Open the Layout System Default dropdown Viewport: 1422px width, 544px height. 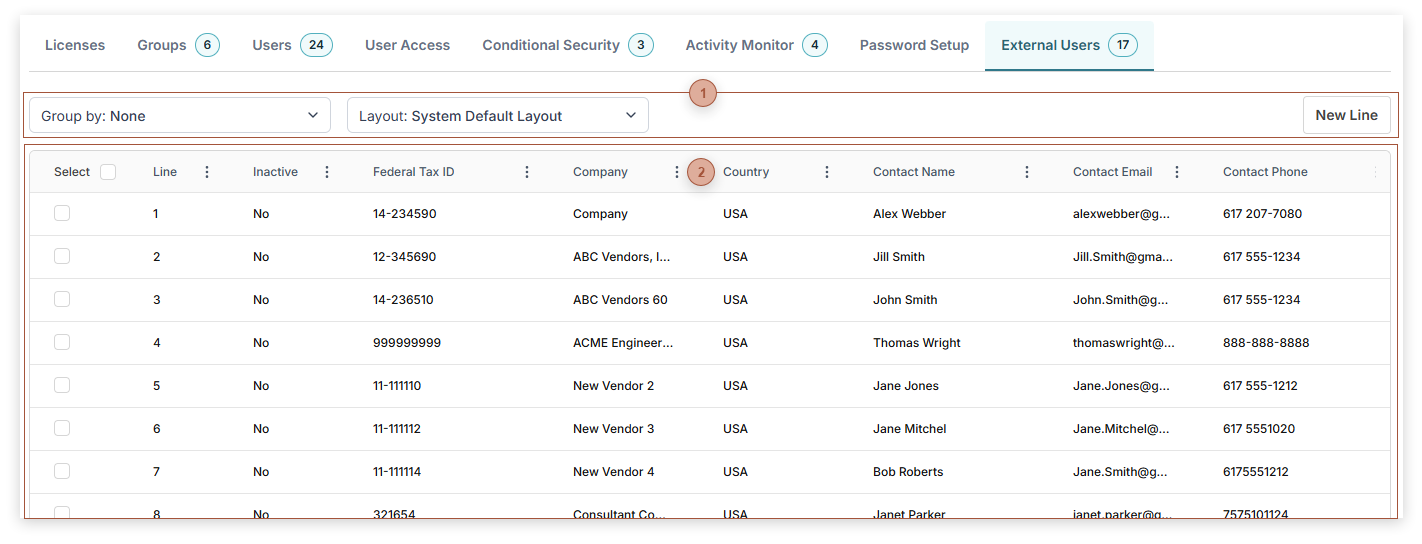coord(497,116)
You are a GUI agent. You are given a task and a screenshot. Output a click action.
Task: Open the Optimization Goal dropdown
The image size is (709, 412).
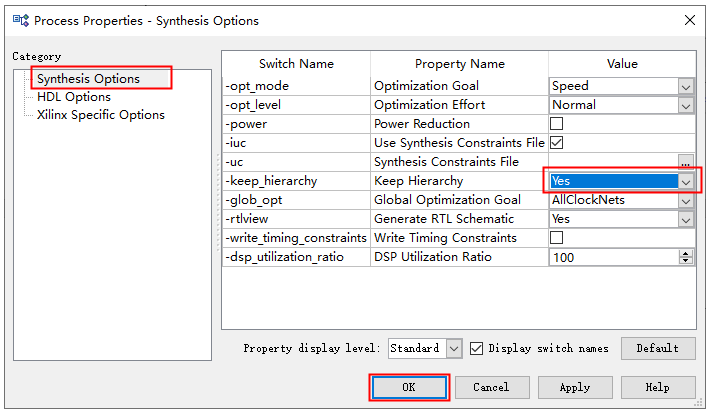pos(685,86)
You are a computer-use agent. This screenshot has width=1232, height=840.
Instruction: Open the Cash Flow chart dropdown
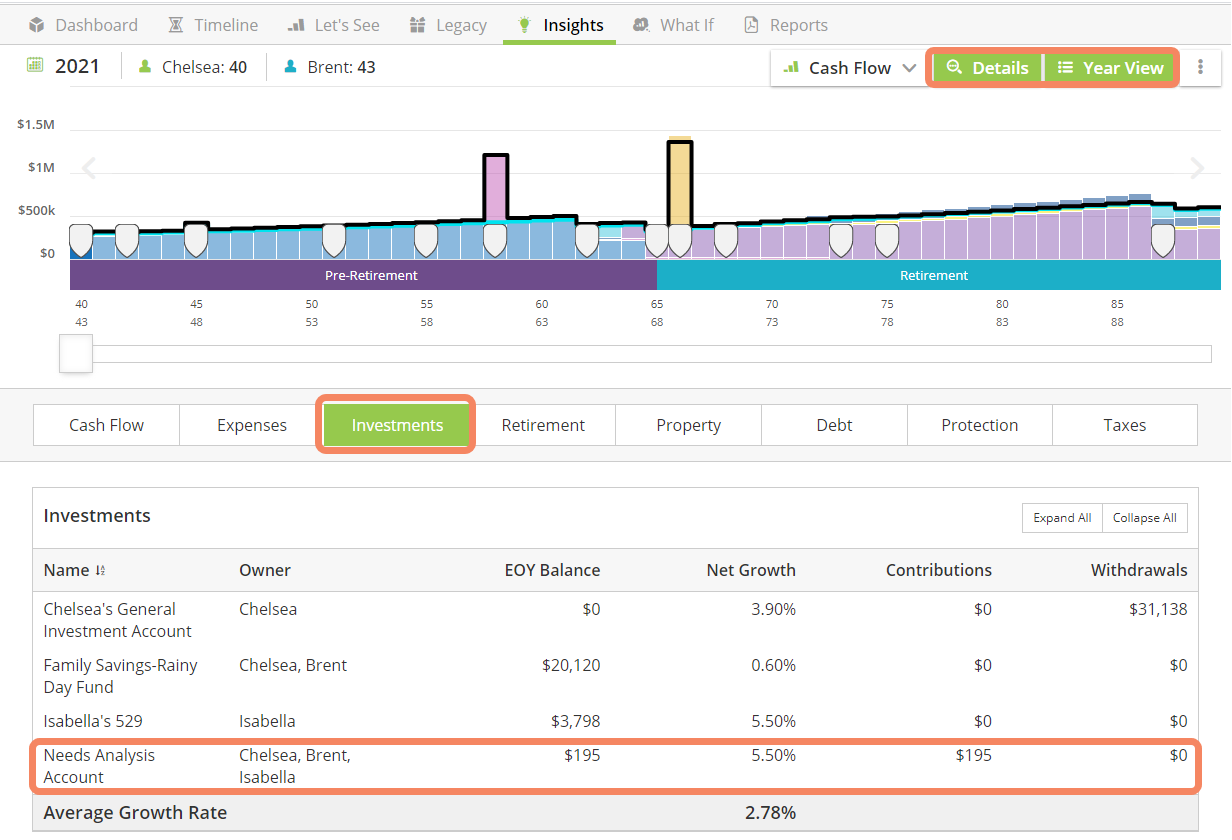click(849, 68)
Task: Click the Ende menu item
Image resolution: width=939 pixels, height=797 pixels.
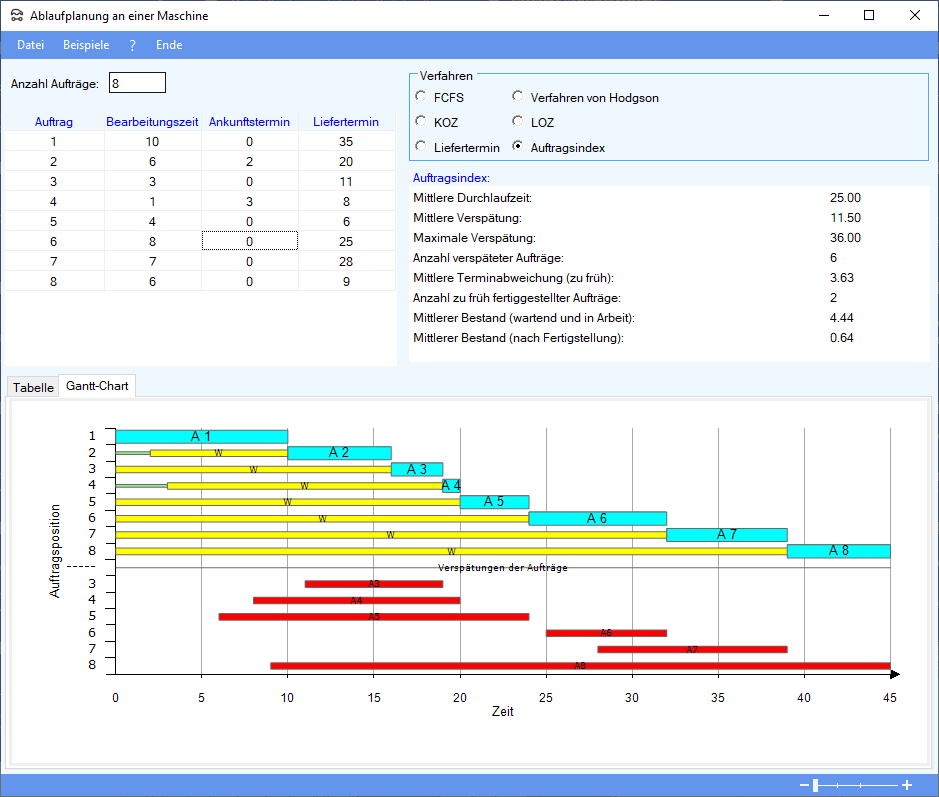Action: tap(169, 45)
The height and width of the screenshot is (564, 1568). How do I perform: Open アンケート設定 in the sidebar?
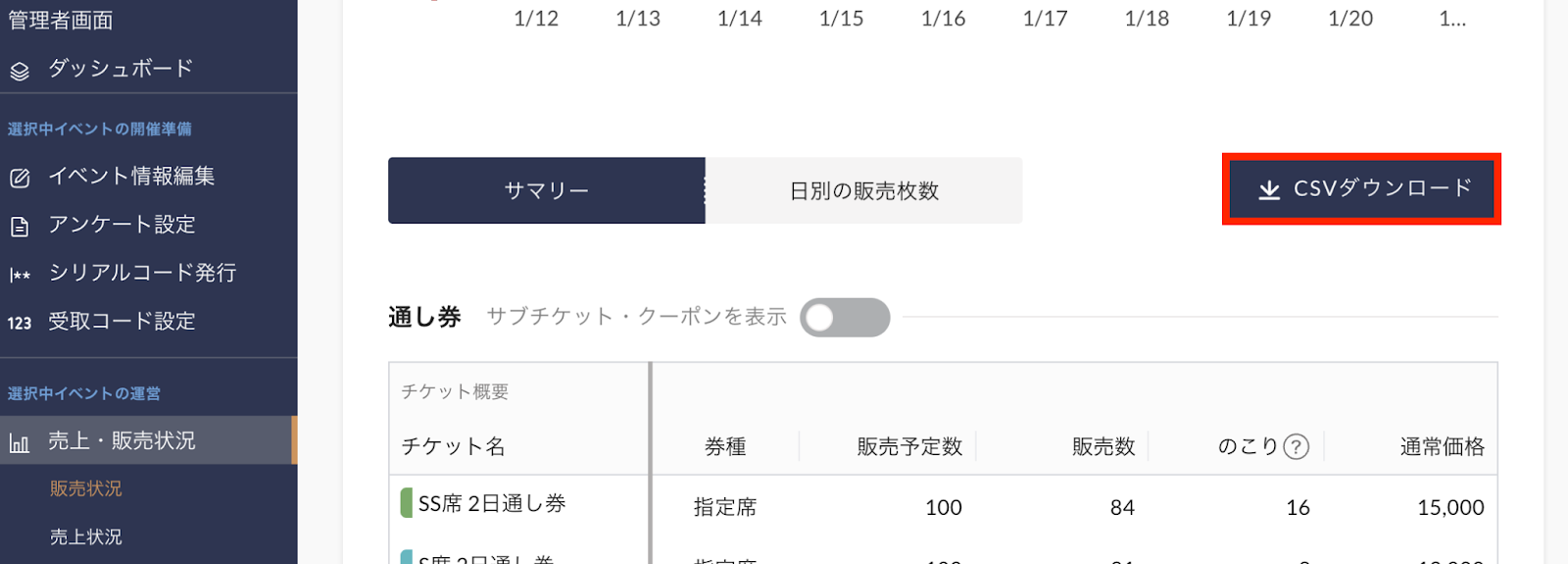tap(122, 225)
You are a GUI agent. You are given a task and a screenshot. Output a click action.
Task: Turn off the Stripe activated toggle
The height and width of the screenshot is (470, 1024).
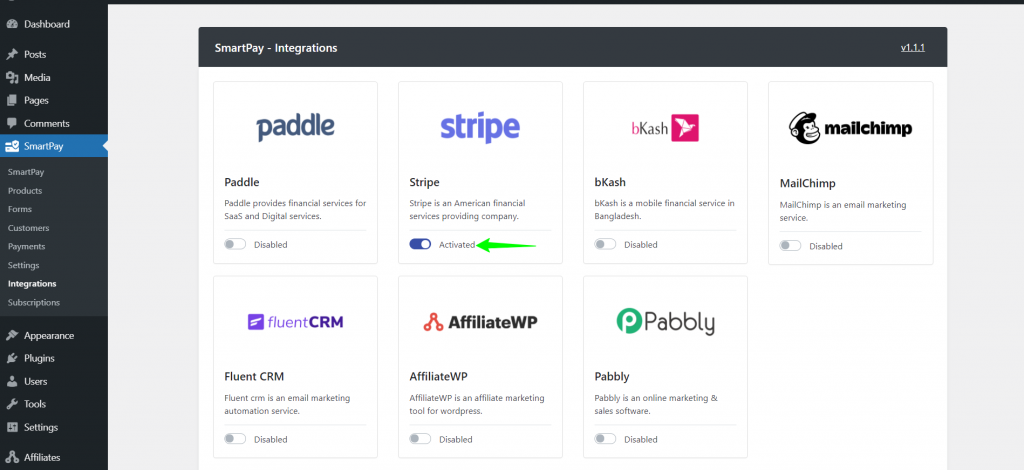421,244
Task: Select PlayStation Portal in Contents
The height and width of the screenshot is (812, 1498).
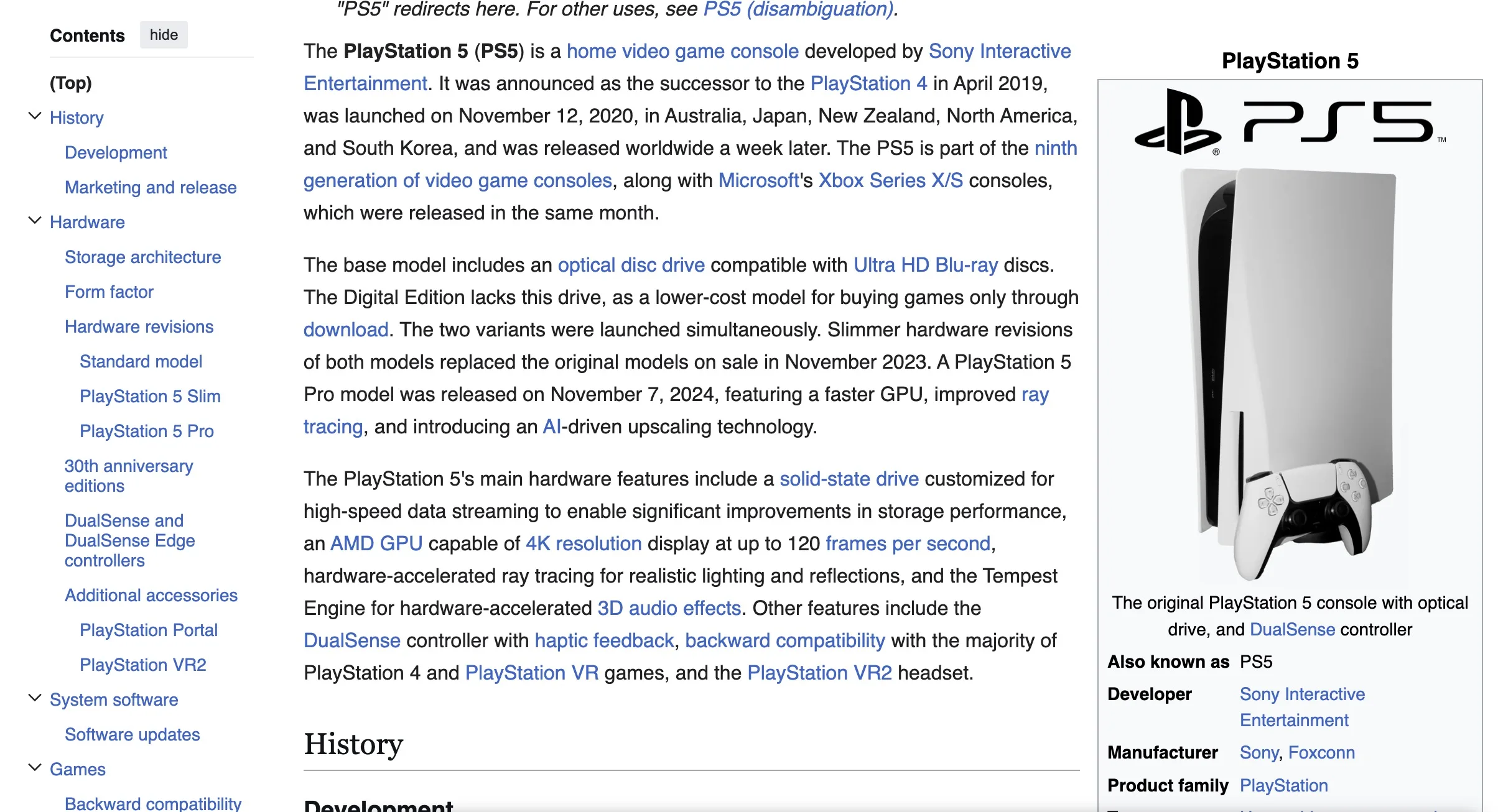Action: point(148,630)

## STATED GOAL
Quote the entries above word for word, starting with the line that contains "Task: Click the Ende menu item" and ending with the last line of the entries, with both of those lines included. Leave the pictures out of your answer.

## CORRECT RESPONSE
Task: Click the Ende menu item
Image resolution: width=939 pixels, height=797 pixels.
Action: tap(169, 45)
The height and width of the screenshot is (564, 1568). How do I perform: Open アンケート設定 in the sidebar?
tap(122, 225)
You are a GUI agent. You are given a task and a screenshot. Output a click action.
Task: Turn off the Stripe activated toggle
The height and width of the screenshot is (470, 1024).
421,244
Task: Select PlayStation Portal in Contents
The height and width of the screenshot is (812, 1498).
Action: point(148,630)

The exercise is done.